=== Data in this exercise ===
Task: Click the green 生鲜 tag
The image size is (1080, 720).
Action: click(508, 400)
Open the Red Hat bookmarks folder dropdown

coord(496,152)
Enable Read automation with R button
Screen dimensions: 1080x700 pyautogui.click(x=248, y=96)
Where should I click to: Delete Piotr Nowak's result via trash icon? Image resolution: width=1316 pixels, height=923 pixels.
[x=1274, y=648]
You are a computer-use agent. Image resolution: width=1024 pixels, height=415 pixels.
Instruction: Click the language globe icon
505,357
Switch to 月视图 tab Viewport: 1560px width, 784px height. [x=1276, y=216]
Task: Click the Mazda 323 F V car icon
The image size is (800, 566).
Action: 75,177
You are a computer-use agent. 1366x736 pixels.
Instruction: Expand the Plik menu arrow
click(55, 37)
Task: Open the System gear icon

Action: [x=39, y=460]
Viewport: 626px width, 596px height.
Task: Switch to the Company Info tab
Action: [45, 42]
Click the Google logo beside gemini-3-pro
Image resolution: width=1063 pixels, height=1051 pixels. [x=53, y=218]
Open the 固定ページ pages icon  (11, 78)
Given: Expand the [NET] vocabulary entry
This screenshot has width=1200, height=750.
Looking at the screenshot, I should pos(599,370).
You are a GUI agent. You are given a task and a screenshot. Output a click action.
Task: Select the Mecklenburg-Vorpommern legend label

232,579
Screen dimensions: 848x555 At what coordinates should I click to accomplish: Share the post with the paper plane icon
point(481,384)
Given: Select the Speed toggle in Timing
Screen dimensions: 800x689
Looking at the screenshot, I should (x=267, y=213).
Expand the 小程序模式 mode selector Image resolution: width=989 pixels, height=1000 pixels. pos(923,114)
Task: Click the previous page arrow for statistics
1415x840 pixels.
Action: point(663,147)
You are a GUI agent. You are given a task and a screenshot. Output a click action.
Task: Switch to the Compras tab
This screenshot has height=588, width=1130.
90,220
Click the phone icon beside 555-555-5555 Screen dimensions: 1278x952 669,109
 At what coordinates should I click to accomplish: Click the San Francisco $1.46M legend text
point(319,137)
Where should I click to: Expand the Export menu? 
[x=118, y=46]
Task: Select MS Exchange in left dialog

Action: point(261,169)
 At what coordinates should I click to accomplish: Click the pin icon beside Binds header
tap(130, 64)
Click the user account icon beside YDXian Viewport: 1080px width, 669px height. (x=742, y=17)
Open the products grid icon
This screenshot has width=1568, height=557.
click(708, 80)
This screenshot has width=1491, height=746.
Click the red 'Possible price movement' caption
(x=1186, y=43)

=== Prompt ===
Format every line of the rows above as a numbered list, omitting any blank lines.

=== Expected answer ===
1. Task: Click the green 生鲜 tag
2. The image size is (1080, 720).
3. Action: click(508, 400)
4. Open the Red Hat bookmarks folder dropdown
5. coord(496,152)
6. Enable Read automation with R button
7. Screen dimensions: 1080x700 pyautogui.click(x=248, y=96)
8. Where should I click to: Delete Piotr Nowak's result via trash icon? Image resolution: width=1316 pixels, height=923 pixels.
9. [x=1274, y=648]
10. You are a computer-use agent. Image resolution: width=1024 pixels, height=415 pixels.
11. Instruction: Click the language globe icon
12. 505,357
13. Switch to 月视图 tab Viewport: 1560px width, 784px height. [x=1276, y=216]
14. Task: Click the Mazda 323 F V car icon
15. The image size is (800, 566).
16. Action: 75,177
17. You are a computer-use agent. 1366x736 pixels.
18. Instruction: Expand the Plik menu arrow
19. click(55, 37)
20. Task: Open the System gear icon
21. Action: [x=39, y=460]
22. Viewport: 626px width, 596px height.
23. Task: Switch to the Company Info tab
24. Action: [45, 42]
25. Click the Google logo beside gemini-3-pro
26. Image resolution: width=1063 pixels, height=1051 pixels. [x=53, y=218]
27. Open the 固定ページ pages icon  (11, 78)
28. Given: Expand the [NET] vocabulary entry
29. This screenshot has width=1200, height=750.
30. Looking at the screenshot, I should pos(599,370).
31. You are a GUI agent. You are given a task and a screenshot. Output a click action.
32. Task: Select the Mecklenburg-Vorpommern legend label
33. 232,579
34. Screen dimensions: 848x555 At what coordinates should I click to accomplish: Share the post with the paper plane icon
35. point(481,384)
36. Given: Select the Speed toggle in Timing
37. Screen dimensions: 800x689
38. Looking at the screenshot, I should (x=267, y=213).
39. Expand the 小程序模式 mode selector Image resolution: width=989 pixels, height=1000 pixels. pos(923,114)
40. Task: Click the previous page arrow for statistics
41. 1415x840 pixels.
42. Action: point(663,147)
43. You are a GUI agent. You are given a task and a screenshot. Output a click action.
44. Task: Switch to the Compras tab
45. This screenshot has height=588, width=1130.
46. 90,220
47. Click the phone icon beside 555-555-5555 Screen dimensions: 1278x952 669,109
48.  At what coordinates should I click to accomplish: Click the San Francisco $1.46M legend text
49. point(319,137)
50. Where should I click to: Expand the Export menu? 
51. [x=118, y=46]
52. Task: Select MS Exchange in left dialog
53. Action: point(261,169)
54.  At what coordinates should I click to accomplish: Click the pin icon beside Binds header
55. tap(130, 64)
56. Click the user account icon beside YDXian Viewport: 1080px width, 669px height. (x=742, y=17)
57. Open the products grid icon
58. This screenshot has width=1568, height=557.
59. click(708, 80)
60. This screenshot has width=1491, height=746.
61. Click the red 'Possible price movement' caption
62. (x=1186, y=43)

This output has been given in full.